Presenting Jesus in the temple fulfilled the law, Mary: Day 217

Presenting Jesus in the temple fulfilled the law, Mary: Day 217

year_with_mary_alphonsus_2Presenting Jesus in the temple fulfilled the law

When Mary offered her firstborn Son in the temple, St. Alphonsus tells us, it was much more than the fulfillment of a ritual obligation. She was offering him up to God as a sacrifice—and herself as well.

In the Old Testament law there were two instructions concerning the birth of firstborn sons. The first was that the mother was to remain ritually unclean, confined to her house for forty days. After that, she was to go purify herself in the temple. The other instruction was that the parents of the firstborn son were to take him to the temple and offer him there to God.

On this day the most Blessed Virgin obeyed both these instructions. Although Mary was not bound by the law of purification, since she was always a virgin and always pure, yet her humility and obedience made her wish to go like other mothers to purify herself.
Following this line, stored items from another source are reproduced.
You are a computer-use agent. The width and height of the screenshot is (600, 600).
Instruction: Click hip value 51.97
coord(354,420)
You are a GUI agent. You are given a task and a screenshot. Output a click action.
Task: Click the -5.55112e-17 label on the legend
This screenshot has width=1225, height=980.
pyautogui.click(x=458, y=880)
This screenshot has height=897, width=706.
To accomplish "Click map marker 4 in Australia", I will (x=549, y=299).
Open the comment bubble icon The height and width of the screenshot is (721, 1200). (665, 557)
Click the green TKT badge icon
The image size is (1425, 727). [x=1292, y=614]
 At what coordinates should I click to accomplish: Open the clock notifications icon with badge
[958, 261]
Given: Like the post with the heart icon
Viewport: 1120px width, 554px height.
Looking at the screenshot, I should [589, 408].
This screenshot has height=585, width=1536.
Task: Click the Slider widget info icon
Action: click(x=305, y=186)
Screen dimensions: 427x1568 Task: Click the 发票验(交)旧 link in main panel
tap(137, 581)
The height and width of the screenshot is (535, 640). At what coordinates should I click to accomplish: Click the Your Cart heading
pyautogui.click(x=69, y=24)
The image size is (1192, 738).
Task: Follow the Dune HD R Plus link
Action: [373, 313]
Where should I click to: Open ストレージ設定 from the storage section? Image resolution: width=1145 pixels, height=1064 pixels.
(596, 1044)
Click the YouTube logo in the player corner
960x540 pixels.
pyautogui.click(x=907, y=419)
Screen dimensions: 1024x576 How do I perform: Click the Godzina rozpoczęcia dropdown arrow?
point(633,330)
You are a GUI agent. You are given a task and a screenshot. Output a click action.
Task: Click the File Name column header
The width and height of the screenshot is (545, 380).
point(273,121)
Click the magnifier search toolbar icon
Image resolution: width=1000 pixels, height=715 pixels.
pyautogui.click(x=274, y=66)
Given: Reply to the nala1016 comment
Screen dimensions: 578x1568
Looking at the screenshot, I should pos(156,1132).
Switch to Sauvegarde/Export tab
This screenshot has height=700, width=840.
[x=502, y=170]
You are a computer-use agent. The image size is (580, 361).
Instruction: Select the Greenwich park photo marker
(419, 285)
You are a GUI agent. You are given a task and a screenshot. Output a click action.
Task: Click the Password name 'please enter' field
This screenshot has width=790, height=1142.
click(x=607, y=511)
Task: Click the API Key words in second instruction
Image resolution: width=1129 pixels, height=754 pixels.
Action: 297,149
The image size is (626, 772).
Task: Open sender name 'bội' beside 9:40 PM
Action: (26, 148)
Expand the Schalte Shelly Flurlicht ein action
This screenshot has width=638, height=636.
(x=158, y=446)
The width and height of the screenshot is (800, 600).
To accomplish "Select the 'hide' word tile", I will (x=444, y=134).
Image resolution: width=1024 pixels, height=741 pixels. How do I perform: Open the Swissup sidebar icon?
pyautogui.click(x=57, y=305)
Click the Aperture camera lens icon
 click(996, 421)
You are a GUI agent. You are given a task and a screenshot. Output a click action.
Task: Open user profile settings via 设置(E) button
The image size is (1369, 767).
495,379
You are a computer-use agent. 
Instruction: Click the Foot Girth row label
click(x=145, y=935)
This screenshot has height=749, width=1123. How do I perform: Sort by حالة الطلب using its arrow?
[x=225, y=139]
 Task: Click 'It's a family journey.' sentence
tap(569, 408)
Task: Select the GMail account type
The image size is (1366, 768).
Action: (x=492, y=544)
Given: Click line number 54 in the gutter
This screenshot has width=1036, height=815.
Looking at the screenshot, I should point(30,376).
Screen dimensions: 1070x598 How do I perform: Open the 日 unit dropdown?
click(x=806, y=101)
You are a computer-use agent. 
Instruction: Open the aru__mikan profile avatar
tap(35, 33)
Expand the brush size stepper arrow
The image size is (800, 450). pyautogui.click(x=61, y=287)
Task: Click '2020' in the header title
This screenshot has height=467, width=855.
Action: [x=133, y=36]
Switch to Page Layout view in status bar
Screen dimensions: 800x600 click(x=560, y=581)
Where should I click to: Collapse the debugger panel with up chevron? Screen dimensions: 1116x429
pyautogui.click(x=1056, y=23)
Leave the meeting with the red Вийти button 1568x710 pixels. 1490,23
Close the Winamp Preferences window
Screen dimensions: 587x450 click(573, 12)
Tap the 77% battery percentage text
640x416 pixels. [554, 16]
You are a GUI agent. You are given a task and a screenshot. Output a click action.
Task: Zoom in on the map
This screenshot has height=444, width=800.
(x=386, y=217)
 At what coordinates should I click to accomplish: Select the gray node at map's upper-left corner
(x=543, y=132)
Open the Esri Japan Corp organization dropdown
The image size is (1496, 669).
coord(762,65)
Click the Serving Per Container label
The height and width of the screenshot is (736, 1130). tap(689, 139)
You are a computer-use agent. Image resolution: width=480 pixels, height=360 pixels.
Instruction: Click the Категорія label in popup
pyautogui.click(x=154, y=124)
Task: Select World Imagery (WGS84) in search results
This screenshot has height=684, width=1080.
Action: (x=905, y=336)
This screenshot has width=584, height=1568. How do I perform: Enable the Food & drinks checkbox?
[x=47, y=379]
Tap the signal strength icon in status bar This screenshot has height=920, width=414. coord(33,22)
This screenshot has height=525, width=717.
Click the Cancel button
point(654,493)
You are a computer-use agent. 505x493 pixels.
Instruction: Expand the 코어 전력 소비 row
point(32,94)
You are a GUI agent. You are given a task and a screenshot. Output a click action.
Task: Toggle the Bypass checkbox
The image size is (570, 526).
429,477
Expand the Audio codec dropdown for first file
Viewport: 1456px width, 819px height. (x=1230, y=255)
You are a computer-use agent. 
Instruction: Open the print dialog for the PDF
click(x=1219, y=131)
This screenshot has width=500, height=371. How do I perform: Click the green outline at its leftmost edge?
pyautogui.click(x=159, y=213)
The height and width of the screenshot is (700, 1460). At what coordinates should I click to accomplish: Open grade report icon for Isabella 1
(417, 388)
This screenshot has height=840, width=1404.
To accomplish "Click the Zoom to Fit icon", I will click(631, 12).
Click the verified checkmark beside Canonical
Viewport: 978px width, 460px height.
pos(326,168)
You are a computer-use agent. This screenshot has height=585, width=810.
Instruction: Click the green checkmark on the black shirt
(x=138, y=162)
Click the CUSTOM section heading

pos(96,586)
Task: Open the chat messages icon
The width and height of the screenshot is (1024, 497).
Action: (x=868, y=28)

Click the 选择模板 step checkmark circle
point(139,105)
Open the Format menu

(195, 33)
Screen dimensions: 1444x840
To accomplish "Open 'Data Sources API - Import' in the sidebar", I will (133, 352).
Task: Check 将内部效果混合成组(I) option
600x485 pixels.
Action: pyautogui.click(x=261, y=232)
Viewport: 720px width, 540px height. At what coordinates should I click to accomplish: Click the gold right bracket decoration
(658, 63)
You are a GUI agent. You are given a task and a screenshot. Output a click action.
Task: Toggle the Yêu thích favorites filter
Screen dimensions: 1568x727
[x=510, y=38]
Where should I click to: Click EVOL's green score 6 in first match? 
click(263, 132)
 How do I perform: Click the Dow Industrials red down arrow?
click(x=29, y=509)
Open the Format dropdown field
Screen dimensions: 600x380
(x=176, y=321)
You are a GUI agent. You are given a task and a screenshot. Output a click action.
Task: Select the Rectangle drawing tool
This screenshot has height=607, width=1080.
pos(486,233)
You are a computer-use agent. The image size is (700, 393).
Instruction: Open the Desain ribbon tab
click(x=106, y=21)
At the same time, she obeyed the second instruction to present and offer her Son to the Eternal Father. “And when the time came for their purification, according to the law of Moses, they brought him up to Jerusalem to present him to the Lord” (Lk 2:22). But the Blessed Virgin didn’t offer Jesus as other mothers offered their sons. Others offered them to God, but they knew that this offering was simply a legal ceremony. By redeeming the children, they made them their own, without fear of having again to offer them up to death.

Mary, however, actually offered her Son up to death. She knew for certain that the sacrifice of the life of Jesus which she then made would one day actually be consummated on the altar of the Cross. In this way Mary, by offering the life of her Son, because of the love she had for him, actually came to sacrifice her own entire self to God. Leaving aside, then, all other considerations into which we might enter on the many mysteries of the Feast of the Presentation, we do well to consider the greatness of the sacrifice that Mary made of herself to God in offering him on this day the life of her Son. —St. Alphonsus Liguori, The Glories of Mary

IN GOD’S PRESENCE, CONSIDER . . .
Does Mass attendance sometimes feel like the mere fulfillment of a ritual obligation? How might I learn more about the meaning of that ritual so that when I take part in the Mass, I can make more of a conscious offering of myself to God?

CLOSING PRAYER
From the “Chaplet to the Mother of the Most Holy Eucharist”: Hail Mary, O mother of the most holy Eucharist! Help me to believe completely, help me to love completely, help me to live what I believe and love completely.